Ve "istikamet Yassıada."
***
Hidayet Sinanoğlu Yassıada'da "diğer İçel milletvekilleri ile birlikte" yargılanır.
Örneğin eski Meclis Başkanı Refik Koraltan'la...
AKP Genel Başkan Yardımcısı ve Mersin Milletvekili Mir Mehmet Dengir Fırat' ın amcası Hüseyin Fırat' la.

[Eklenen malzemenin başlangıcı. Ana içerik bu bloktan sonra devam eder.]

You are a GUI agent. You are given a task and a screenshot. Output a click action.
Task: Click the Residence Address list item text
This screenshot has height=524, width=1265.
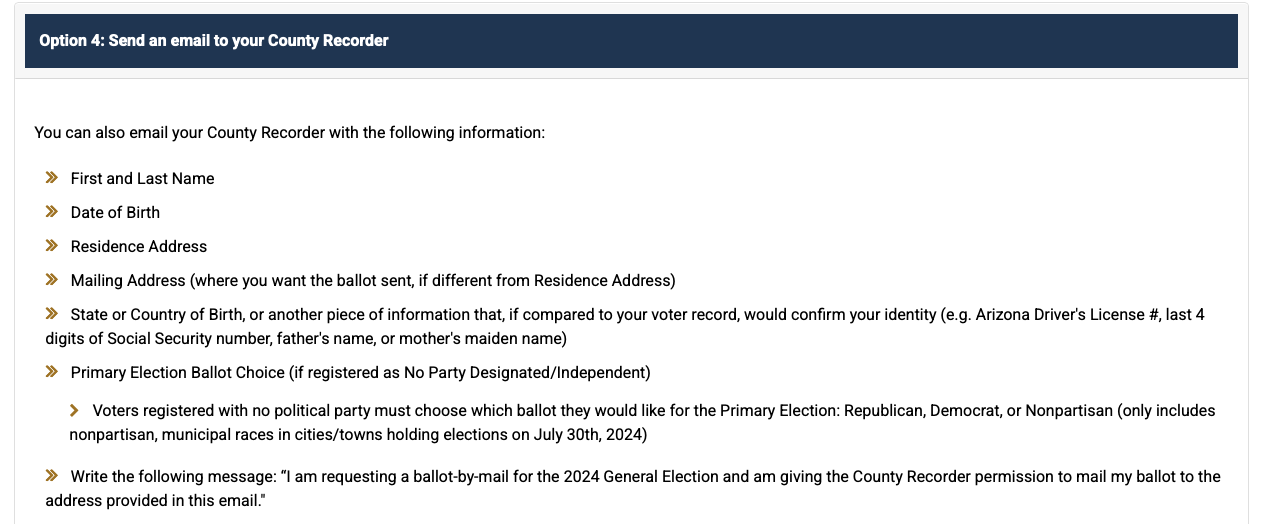pos(139,246)
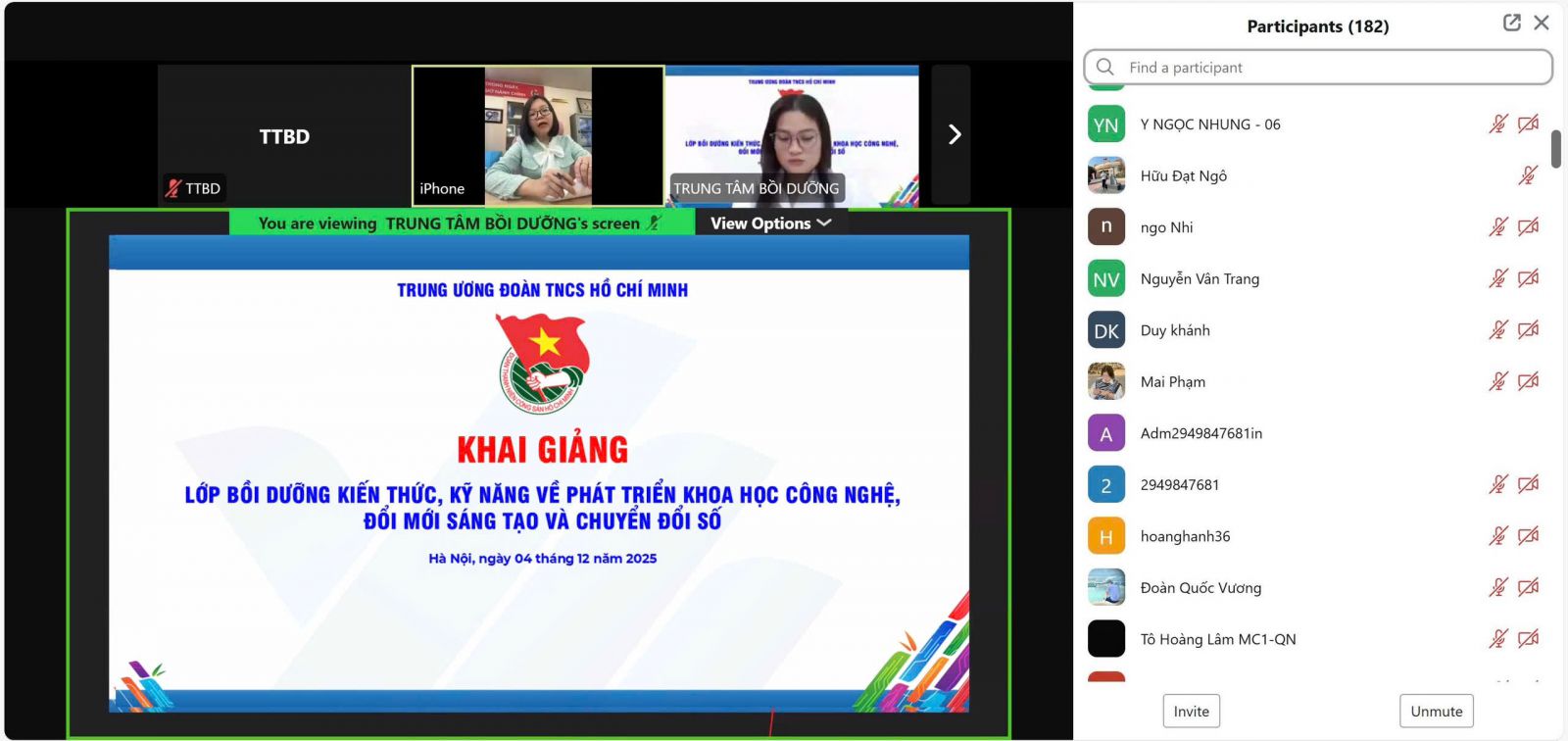Screen dimensions: 1568x741
Task: Close the Participants panel
Action: point(1542,23)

İbrahim Gürgen, Yakup Çukurova ile birlikte.
***
Hidayet Sinanoğlu Yassıada'da "ucuz sıyırdı."
"5 yıla" mahkûm oldu.
2002'de, 86 yaşında öldü.
***
Oğul Niyazi Sinanoğlu "aslında" dedi:
- Babam için bir de halkı silahlandırmaktan dolayı idam istemiyle dava açıldı ama... Bu dava örtbas edildi... Geri çekildi... Görüşülmedi... Örtüldü. Sahi "üstü örtülen suçlama, geri çekilen dava" neydi?
***
İngilizler Kıbrıs'tan çekildikten sonra Rumlar "Türkler' e eziyete başlarlar."
Kıbrıs Türk'ü "sahipsizdir, silahsızdır."

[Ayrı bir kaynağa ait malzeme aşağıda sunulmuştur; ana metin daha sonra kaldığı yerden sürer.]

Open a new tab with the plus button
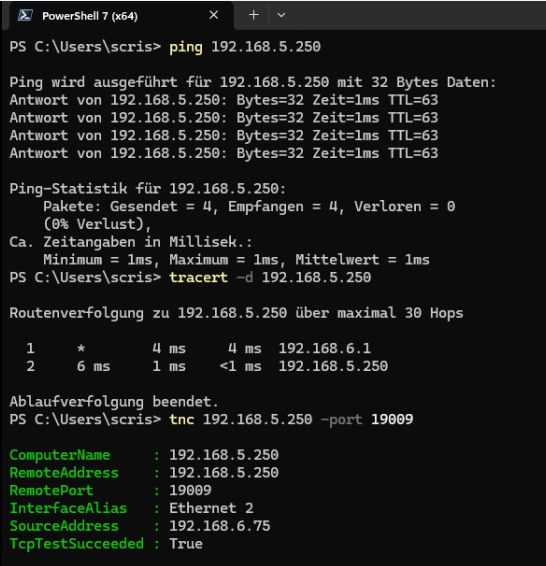The image size is (546, 566). [x=254, y=15]
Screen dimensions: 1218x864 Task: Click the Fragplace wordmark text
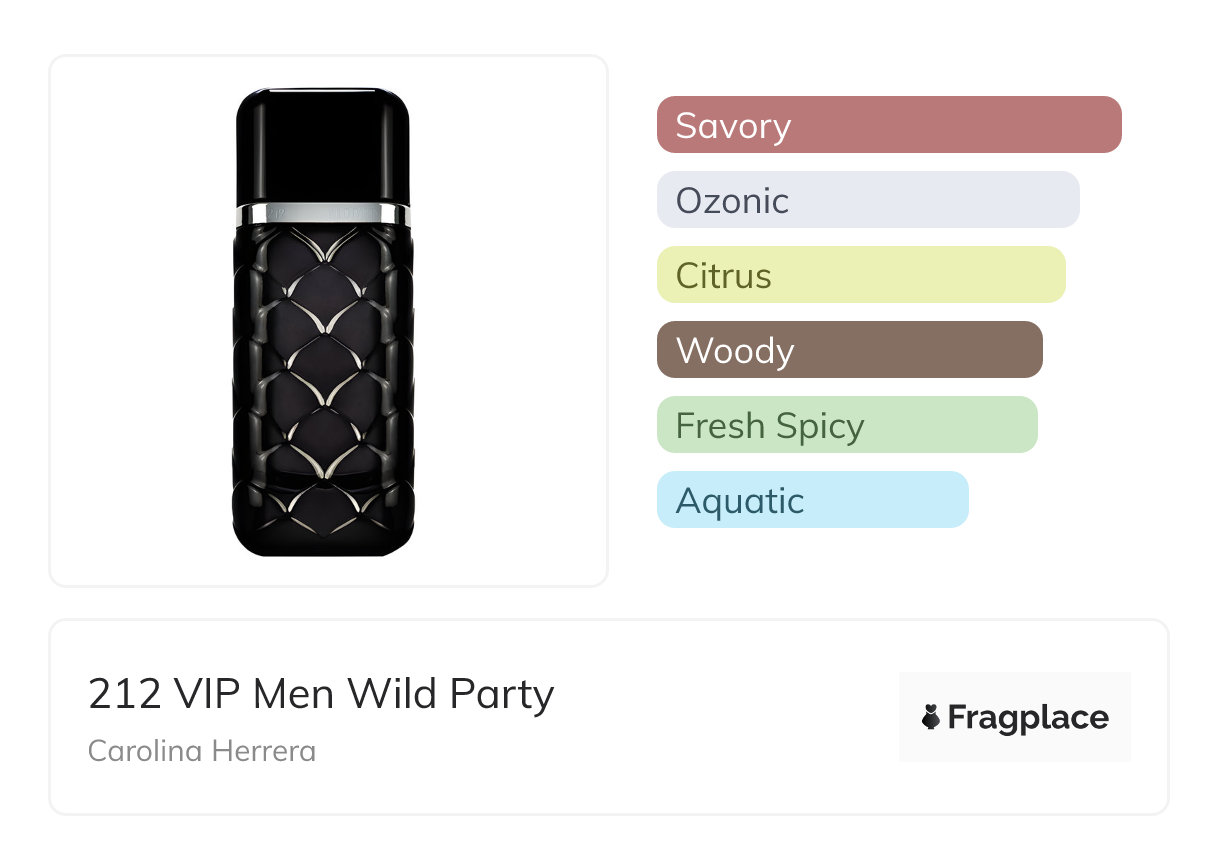(1028, 717)
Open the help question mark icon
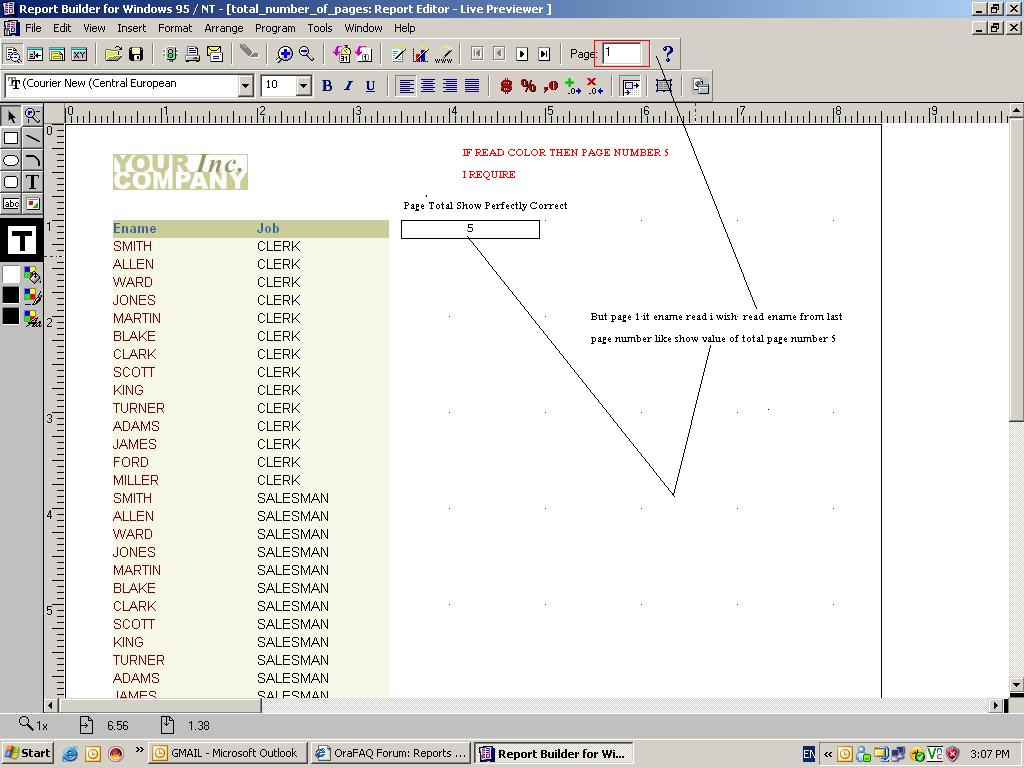1024x768 pixels. point(668,54)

Türk hükümeti "el altından" Kırıkkale'den Mersin'e "mühimmat" gönderir.
"Askeri malzeme" yine el altından Mersin'den Anamur'a ulaştırılır.
Ve Anamur'un "Yoğunduvar mevkiinden" de, el altından Kıbrıs'taki Türk mücahitlere.

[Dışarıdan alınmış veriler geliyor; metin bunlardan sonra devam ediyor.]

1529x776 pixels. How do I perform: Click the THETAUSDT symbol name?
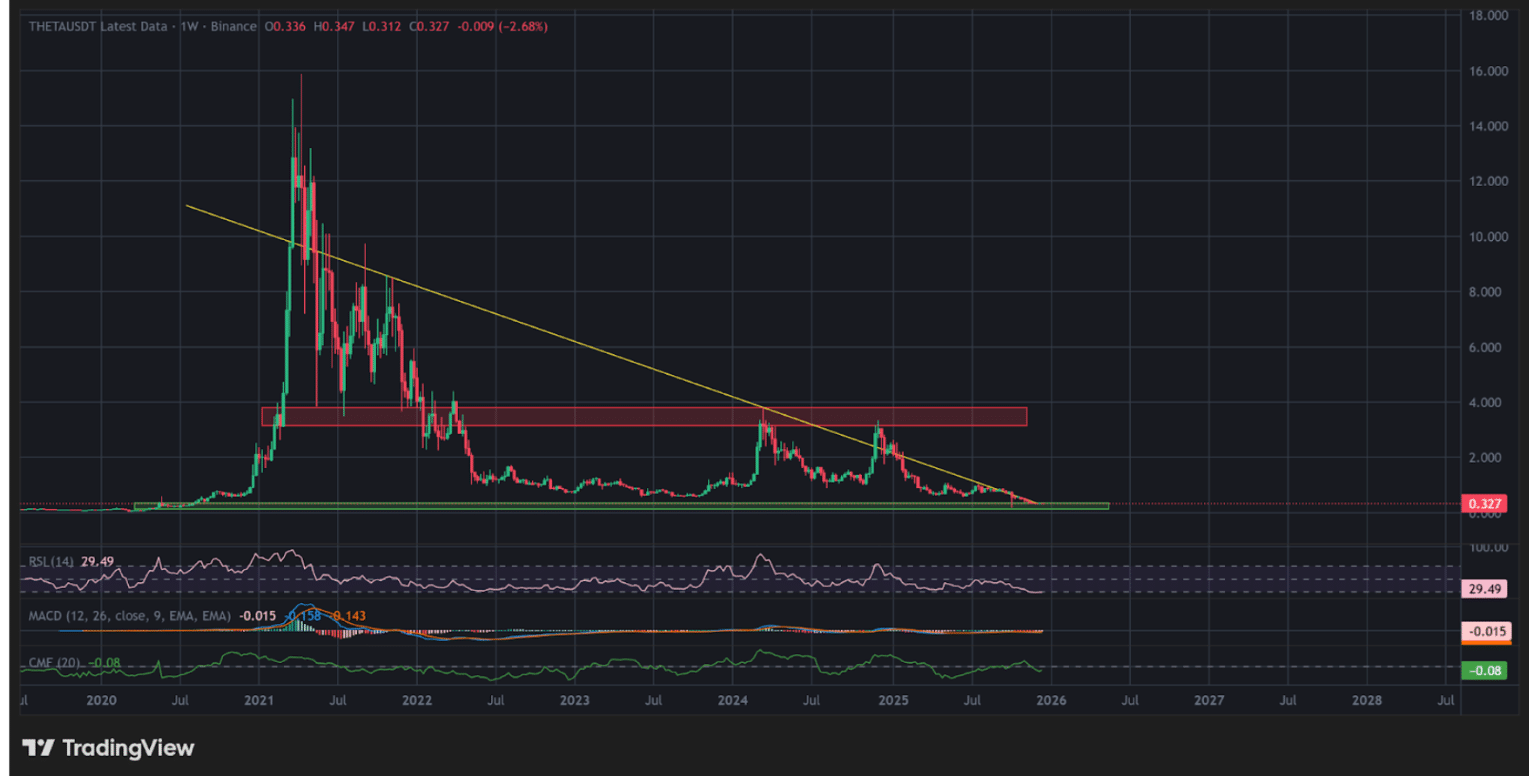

"Kıbrıs Türkü' nün şanlı direnişi" böyle başlar.
***
27 Mayıs 1960 ihtilali olunca Cumhurbaşkanı Celal Bayar ile İçel Milletvekillerinden "işte bu mühimmatın" hesabı sorulur.
"Anamur' da halkı silahlandırmak" davasının iddianamesi düzenlenir. Bu büyük suçun cezası ise "idamdır."
***
Niyazi Sinanoğlu:
- İhtilalciler son dakikada bu davayı durdurdular... Zira suçlanan Bayar, TBMM Başkanı Koraltan, babam ve öteki İçel milletvekilleri hakime demişler ki... İsterseniz bizi asın... Ama mahkemede silahı Kıbrıs Türkleri' ne yolladığımızı söylemeyiz... Söylersek bundan ülkemiz zarar görür... Bunun üzerine davanın üstüne bir şal örtülmüş... Suçlama geri çekilmiş.
***
İhtilalden yıllar sonra "Demokratlar Kulübü" kurulmuştu.
Eski DP'liler "anılarını" anlatmışlar.
"Kitap yapılmak üzere."
Sıra "yukarıdaki olaya" gelmiş.
"Kitapta yer alsın mı, almasın mı" diye.
Günlerce tartışmışlar. Ve şu karara varmışlar:
"Yazmayalım... Devletimize zararı olur."
***
Yıllar geçti aradan.
Örtüyü kaldırmanın zamanı geldi diye düşünüyoruz.